Effects of follicular fluid or progesterone on in vitro maturation of equine oocytes before intracytoplasmic sperm injection with non-sorted and sex-sorted spermatozoa
Schmid, R.L.; Kato, H.; Herickhoff, L.A.; Schenk, J.L.; McCue, P.M.; Chung, Y.G.; Squires, E.L.

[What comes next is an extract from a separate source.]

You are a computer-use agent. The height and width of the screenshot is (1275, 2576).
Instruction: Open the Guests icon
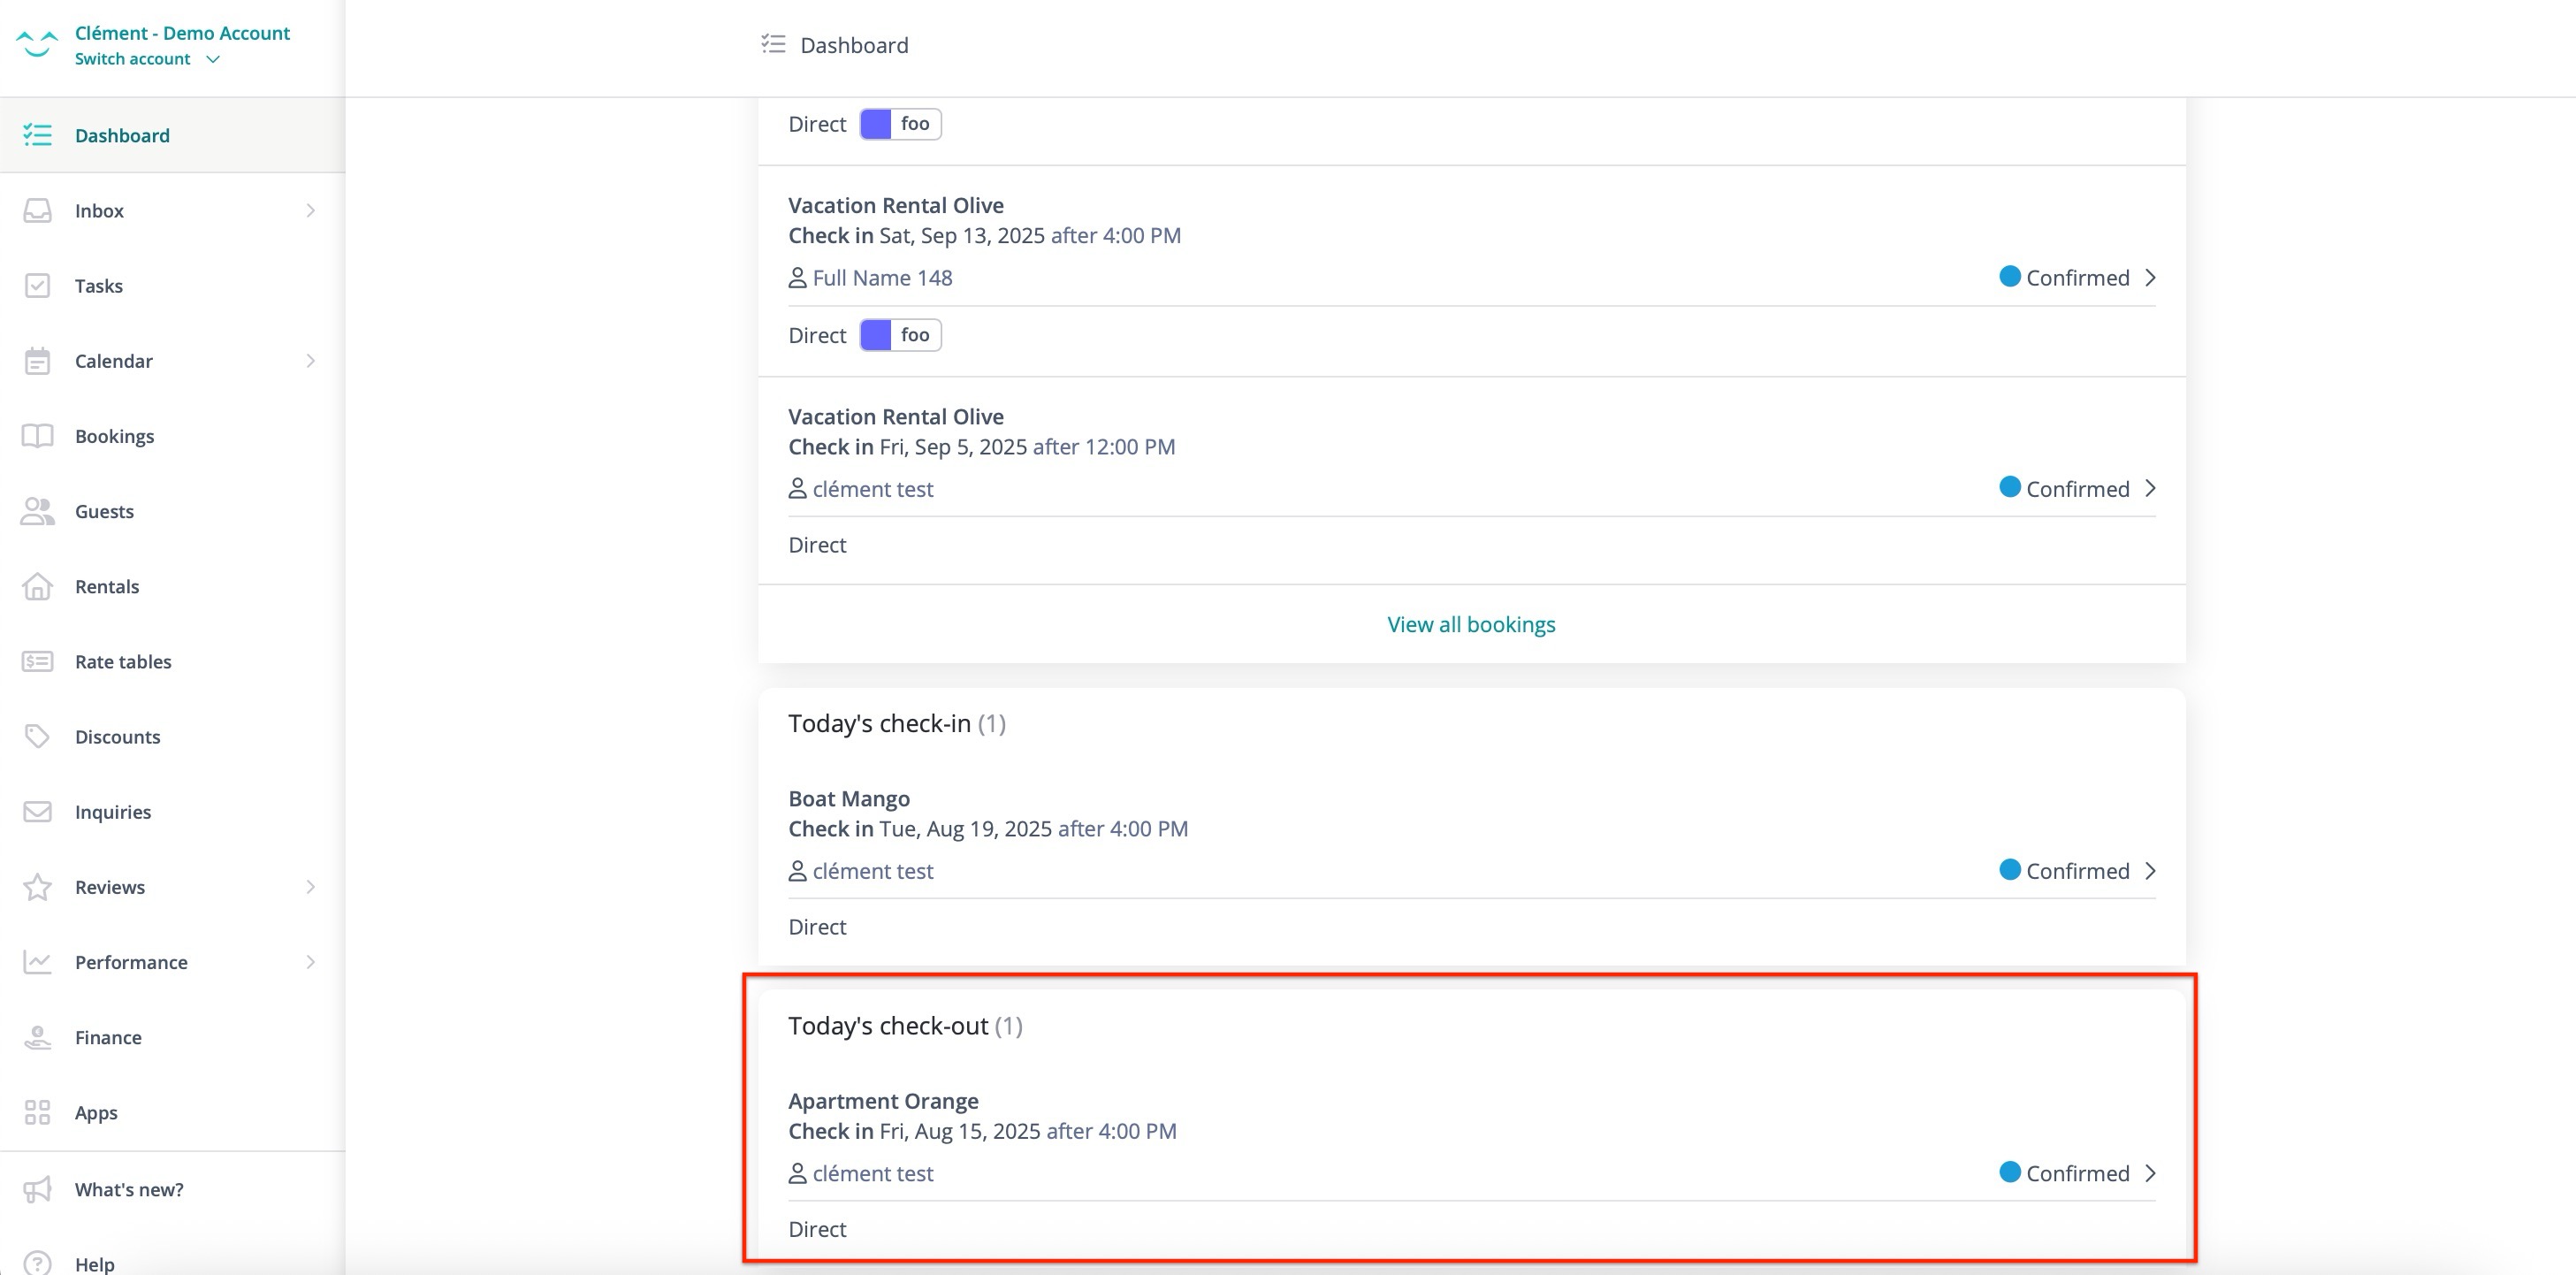point(37,511)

Journal of Reproduction and Fertility. Suppl 56: 519-525
2000
ISSN/ISBN: 0449-3087 PMID: 20681166 Document Number: 514248
In Expt 1, compact cumulus oocyte complexes (COCs) were matured in: (i) control medium (Hepes-buffered TCM-199 with 10% oestrous cow serum (OCS) + oestradiol, LH and FSH); (ii) Hepes-buffered TCM-199 with 20% follicular fluid; or (iii) control medium containing 250 ng progesterone ml(-1). Mature oocytes were collected by transvaginal aspiration as a positive control for the in vitro maturation (IVM) treatments. Oocytes were fertilized by ICSI and cultured in Menezo's B2 + 5% fetal calf serum (FCS). There were no significant differences among IVM treatments. In Expt 2, oocytes with expanded COCs were matured in Hepes-buffered TCM-199 with 10% OCS, oestradiol, LH and FSH with different concentrations of progesterone (0, 50, 250 and 1250 ng ml(-1)). Oocytes were fertilized by ICSI and cultured in a chemically defined medium. The medium containing 1250 ng progesterone ml(-1) resulted in fewer oocytes with a visible first polar body after maturation (P < 0.05), whereas the media containing 0 and 50 ng progesterone ml(-1) resulted in higher development rates to seven- to eight-cell embryos (P < 0.05), compared with media containing 250 or 1250 ng progesterone ml(-1). Six of the resulting morulae were transferred to recipient mares. In addition, oocytes (n=32) from Expt 2 were injected with sex-sorted spermatozoa, obtained by separating X- and Y-bearing spermatozoa with a Cytomation MoFlo flow cytometer/cell sorter. Two embryos resulting from ICSI with X-bearing spermatozoa were transferred to the oviduct of a recipient mare. No pregnancies were established after transfer of embryos in these experiments.